→ **INSTRUCTIONS FOR THE TASK**: Search the listing below for the word "Image" and copy each line where it appears.

→ **PROVIDED DATA**:
•••••
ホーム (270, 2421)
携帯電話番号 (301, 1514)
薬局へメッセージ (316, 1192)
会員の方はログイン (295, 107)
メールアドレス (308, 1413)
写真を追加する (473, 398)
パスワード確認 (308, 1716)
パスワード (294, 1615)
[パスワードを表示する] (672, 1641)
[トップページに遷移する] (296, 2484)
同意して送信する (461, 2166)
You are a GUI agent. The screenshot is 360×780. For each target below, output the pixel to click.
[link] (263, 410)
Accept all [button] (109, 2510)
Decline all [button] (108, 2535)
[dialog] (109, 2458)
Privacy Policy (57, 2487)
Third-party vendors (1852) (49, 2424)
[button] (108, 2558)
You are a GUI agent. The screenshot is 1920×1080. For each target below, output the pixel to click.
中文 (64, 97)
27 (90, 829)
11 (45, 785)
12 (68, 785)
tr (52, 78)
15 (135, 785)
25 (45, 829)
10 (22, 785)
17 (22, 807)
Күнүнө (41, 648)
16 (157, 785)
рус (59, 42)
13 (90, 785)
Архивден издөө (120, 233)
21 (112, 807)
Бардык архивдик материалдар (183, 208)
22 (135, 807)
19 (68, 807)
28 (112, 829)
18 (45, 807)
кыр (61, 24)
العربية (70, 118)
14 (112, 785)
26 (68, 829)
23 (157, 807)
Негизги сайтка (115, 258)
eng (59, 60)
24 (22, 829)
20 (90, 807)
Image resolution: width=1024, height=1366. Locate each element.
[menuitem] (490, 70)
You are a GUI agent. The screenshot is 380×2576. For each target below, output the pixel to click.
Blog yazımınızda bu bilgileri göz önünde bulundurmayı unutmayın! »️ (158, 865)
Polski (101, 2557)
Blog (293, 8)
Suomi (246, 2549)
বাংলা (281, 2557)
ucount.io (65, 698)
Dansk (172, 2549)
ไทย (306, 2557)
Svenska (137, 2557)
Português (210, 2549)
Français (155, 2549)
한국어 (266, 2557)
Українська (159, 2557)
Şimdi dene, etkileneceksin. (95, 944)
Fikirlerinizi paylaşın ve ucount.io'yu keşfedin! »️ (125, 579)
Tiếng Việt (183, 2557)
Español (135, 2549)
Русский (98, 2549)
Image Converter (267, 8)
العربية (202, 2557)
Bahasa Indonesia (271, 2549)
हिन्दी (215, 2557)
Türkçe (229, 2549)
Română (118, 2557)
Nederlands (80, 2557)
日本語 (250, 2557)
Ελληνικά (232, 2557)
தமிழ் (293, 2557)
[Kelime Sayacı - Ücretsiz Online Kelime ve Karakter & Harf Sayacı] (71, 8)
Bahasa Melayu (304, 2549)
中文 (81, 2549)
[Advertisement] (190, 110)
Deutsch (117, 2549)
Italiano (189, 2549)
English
•••••
→ **TASK OUTPUT**:
Image resolution: width=1024, height=1366. Locate each element.
Image Converter (267, 8)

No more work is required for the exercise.